But what did the viewers take home? How does an overweight person feel when she watches the program? Does it motivate, or does it create negativity?

There’s not one single answer, that’s for sure. But some things are for sure:

  1. NBC produces this show to make money, not to improve anyone’s health.
  2. The Biggest Loser pimps various products and foods targeting dieters. Some of these are healthy; others are crap.
  3. There is an excess focus on exercise as the means to lose weight, whereas scientific research has shown that food choices account for 80% of weight loss.
  4. Rapid weight loss does not mean sustained weight loss.
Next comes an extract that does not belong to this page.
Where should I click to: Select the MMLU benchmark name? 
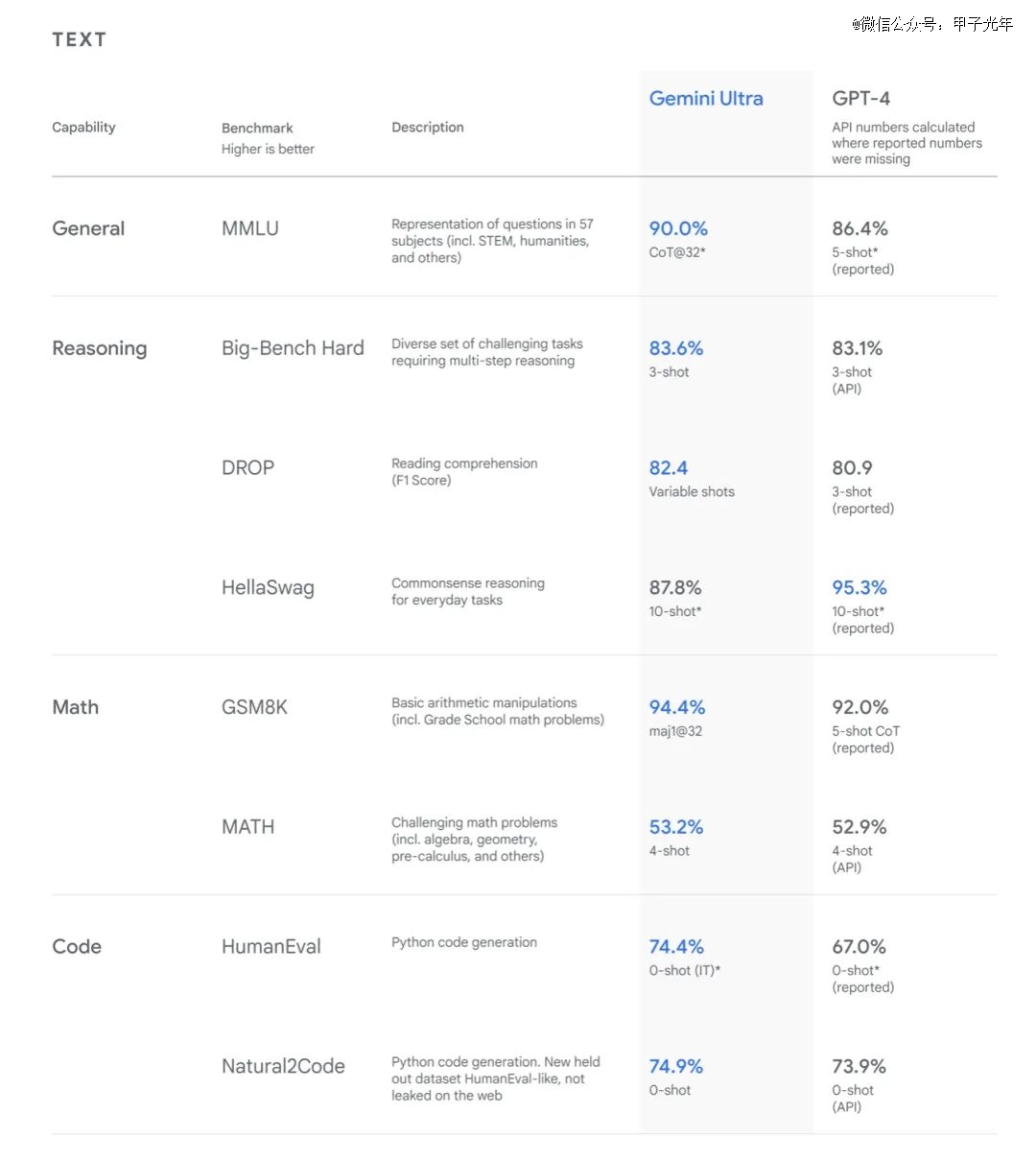click(x=250, y=228)
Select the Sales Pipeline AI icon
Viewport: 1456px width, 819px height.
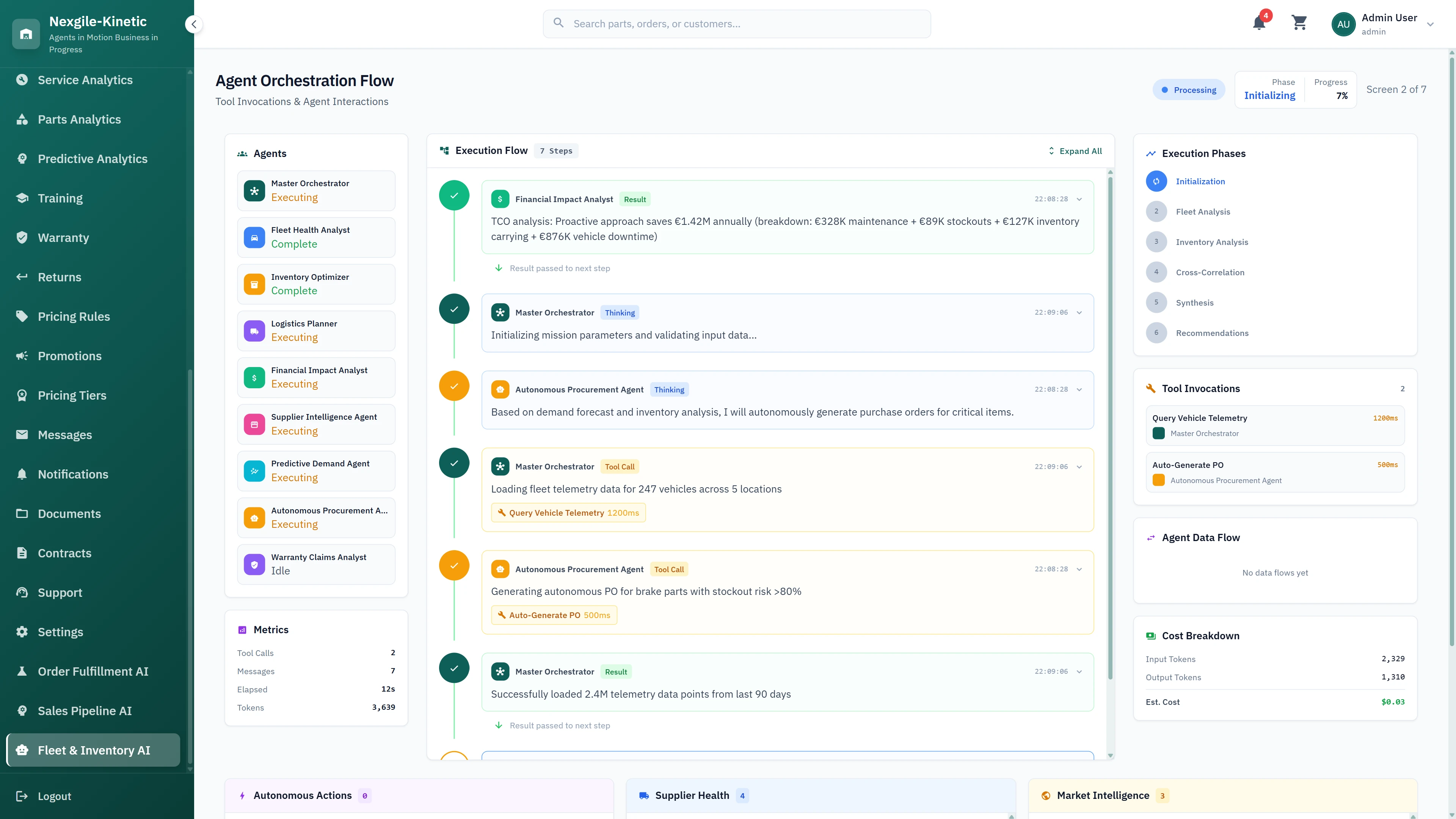click(x=22, y=711)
In fact, most diets fail because they are a temporary period of suffering to achieve a goal. True and sustained weight loss should never be about sustained suffering, but rather about healthy habits you can keep with for years.
  5. Many of The Biggest Loser contestants have regained all their weight loss and suffered physical and emotional problems as a result of the show.
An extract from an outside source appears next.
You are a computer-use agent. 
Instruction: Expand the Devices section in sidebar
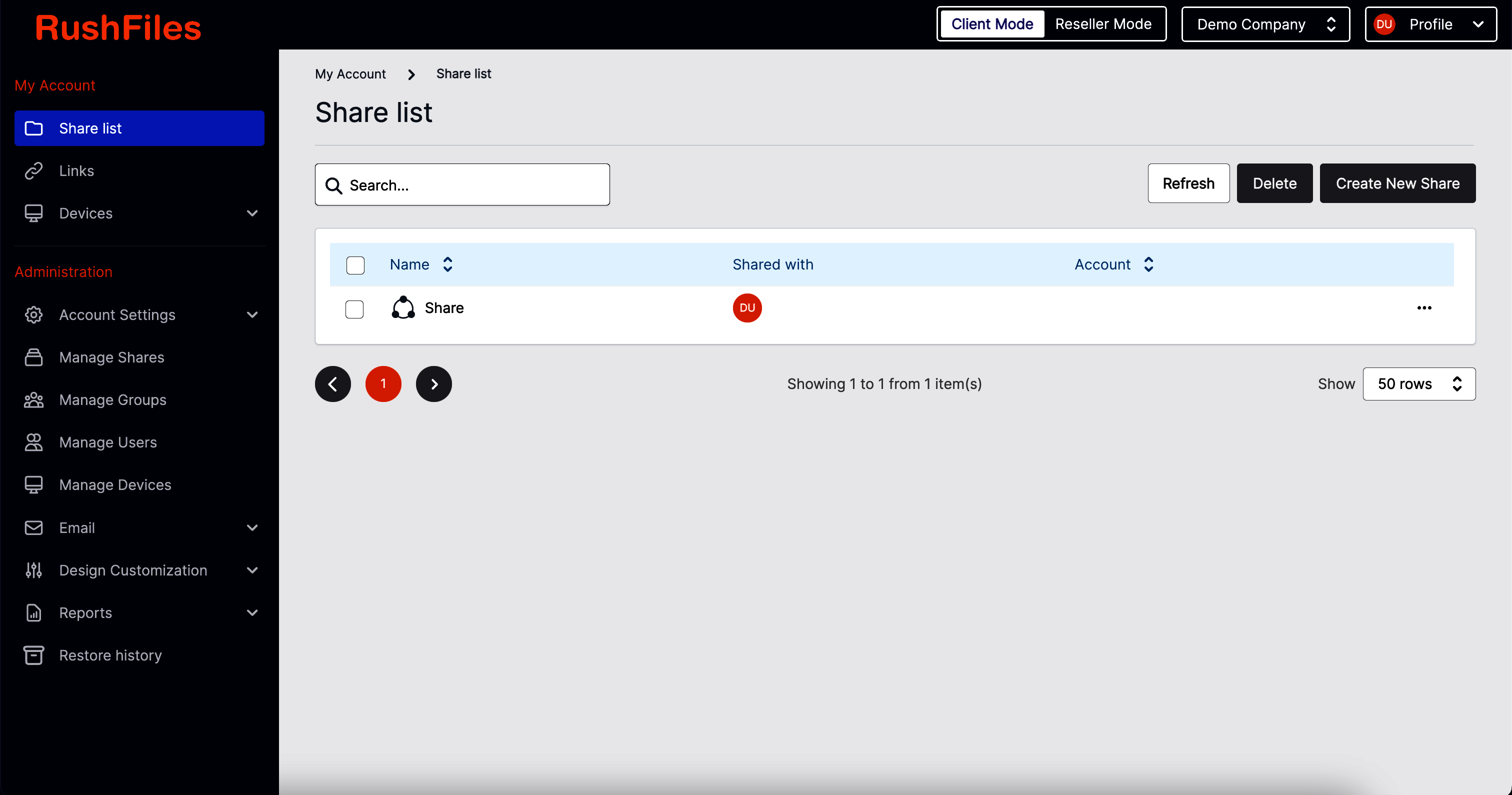(252, 212)
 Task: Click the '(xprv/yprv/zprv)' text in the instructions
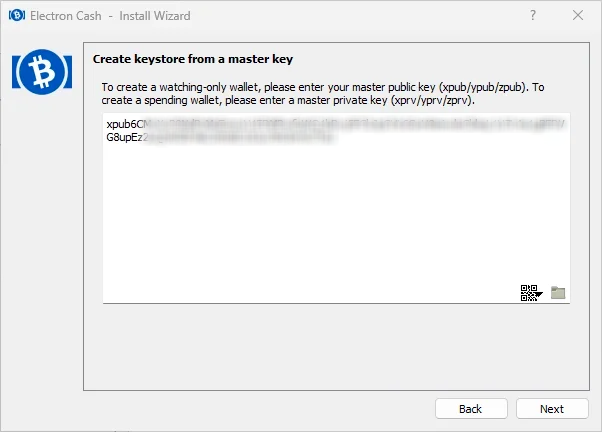tap(433, 101)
While the idea of a prime time TV show that encourages people to take control of their weight and improve their health sounds promising in theory, it appears that its manifestation in today’s extreme TV culture is fraught with problems.

What do you think? Is the Biggest Loser causing more harm than good?

  • Patty

    They are definitely causing more harm than good. They are only after
    The money. $250,000 is a minor prize for all they make. And like you
    Said-these people have emotional problems that need long term

  • james451959

    Stop…everyone is talking about her weight loss and saying it’s not healthy. But no one is talking about how it’s unhealthy. Is she eating properly?..Is she getting proper rest and exercise?…We have seen what she looked like right before the show and what she looks like now. But what did she look like before she gained all the weight?….Is a proper weight for body structure? So lets get off the band wagon and find out the facts. Lets get the answer to all these very important question before we say what she is doing is unhealthy. Like normal the media and people want to jump to conclusions before getting the answers to some important facts. Listen, I agree normally when you see smoke usually have fire…but sometimes it’s just smoke find out for sure before you start pointing fingers.

    • Dani

      How likely is it that she will keep it off when she lost so much so fast? A lot of former contestants have gained the weight back. That speaks for itself.

    • Michele Hays

      See the interview I linked above. For one thing, contestants are asked to dehydrate themselves before the “weigh-in.”

      • james451959

        Michele…agreed…but how is this addressing my statement…I want to know why her weight now is unhealthy?…not what she did before she was on the show. No one is giving any facts about why her weight now is unhealthy. If she is eating now healthy than what does her weight have to do with anything. She just maybe doing it wrong and this should be addressed not discussed over the Internet. But if she is doing it right with eating 1200+ calories with the right amount of protein, Grains, veggies and exercise what does her weight have to do with a hill of beans; I say good for her if she feels good about it. I agree this show isn’t probably the best answer to long term weight loss but some of these people on this show might not have done anything to help themselves if it wasn’t for this show.

        • Michele Hays

          The point is that the SHOW is asking contestants to do explicitly unhealthy things in order to “show off” a weight loss that cannot be achieved in a healthy way.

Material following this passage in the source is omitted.